UPDATED 13:40 EDT / MARCH 27 2012

Sony’s New CEO Needs a Cross-Device and Services Plan to Pull it All Together

Sony Corporation has a new Chief Executive Officer, with whom it will enter the new era on April 1, 2012. Starting next month, Kazuo Hirai will replace Sir Howard Stringer as Sony’s president and CEO. This change in management will be followed by a shift in the company’s strategy too, as Sony announced several drastic changes throughout its realm.

Hirai will take over from Howard Stringer, under whose rule Sony was literally unmanageable and in a bad shape. In fact, it’s not Stringer’s fault as he inherited quite a mess from Sony’s previous leader, Nobuyuki Idei. When Stringer took the charge, Sony was just a consumer electronic company and majorly involved in nearly every aspect of media creation and distribution.

So Hirai is here to tighten the reins. He will lead a new home entertainment division, which includes TVs, with a larger goal of replacing the consumer products and services group that he had previously led. This is a significant decision as Hirai has chosen to keep charge of the troubled television business, and hopes to revive it just like Sony did with its PlayStation game business.  That means a deep dive into software solutions around the device market, building a platform for continuous consumer interaction.

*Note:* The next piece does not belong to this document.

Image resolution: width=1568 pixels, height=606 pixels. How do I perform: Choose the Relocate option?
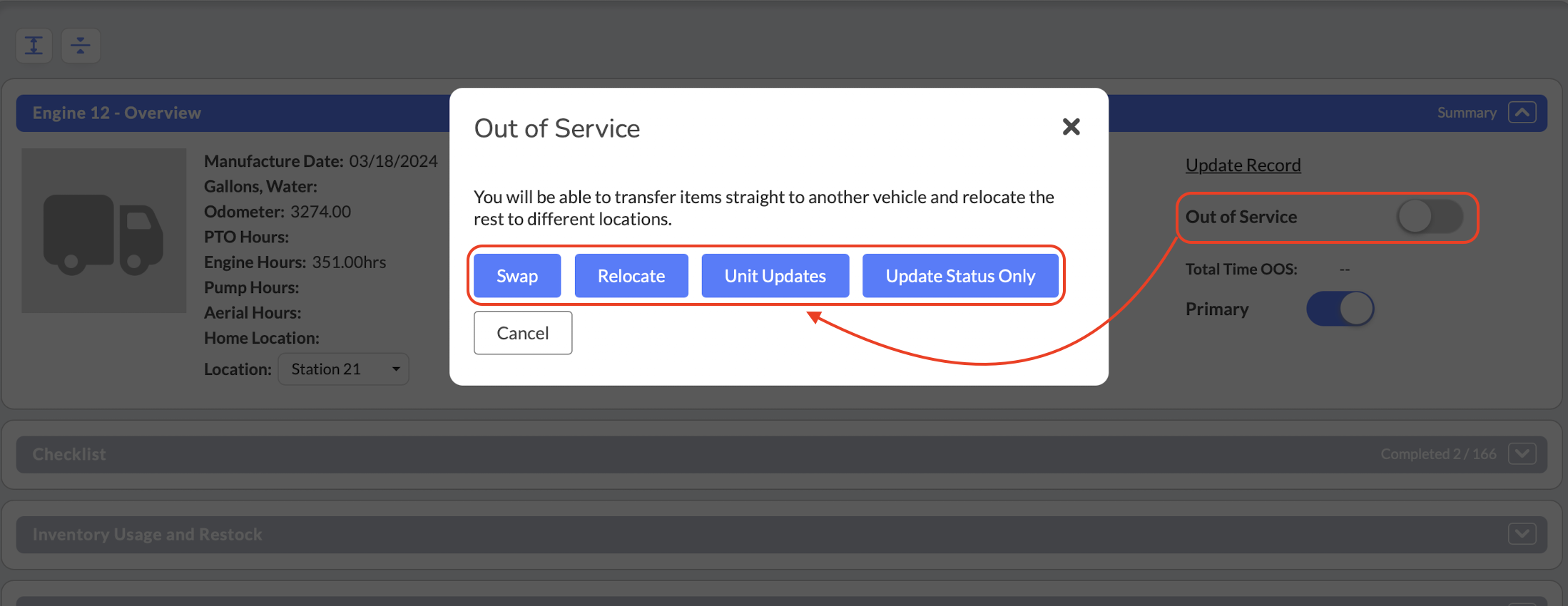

“The TV business is Sony’s main business and (its recovery) is an absolute condition that must be met for the firm to recover its performance,” said Keita Wakabayashi, an analyst at Mito Securities. “That’s why it will be placed directly under (Hirai’s) control, and means he has to take care of the most important issue. The market is big … but industrial electronics makers like Hitachi and Toshiba are already in this area so it’s not like Sony is advancing into a free territory. Compared to this, it’s much more important to improve the TV business.”

Sony is also appointing Kunimasas Suzuki, currently the Executive Deputy President of Consumer Products. & Services Group, in charge of unifying Sony products and creating a better user experience across the company’s entire product and network service line.

The post-PC era is one that’s taken its toll on a number of companies with a consumer-driven device market, from HP to Dell.  Many have made the switch to mobile, an area Sony’s taken initiative stretching its PlayStation gaming network to the Android platform for further distribution and even making devices of its own.  But as we’ve seen from the industry-wide transition, it will take more than this for Sony to survive in the long-run.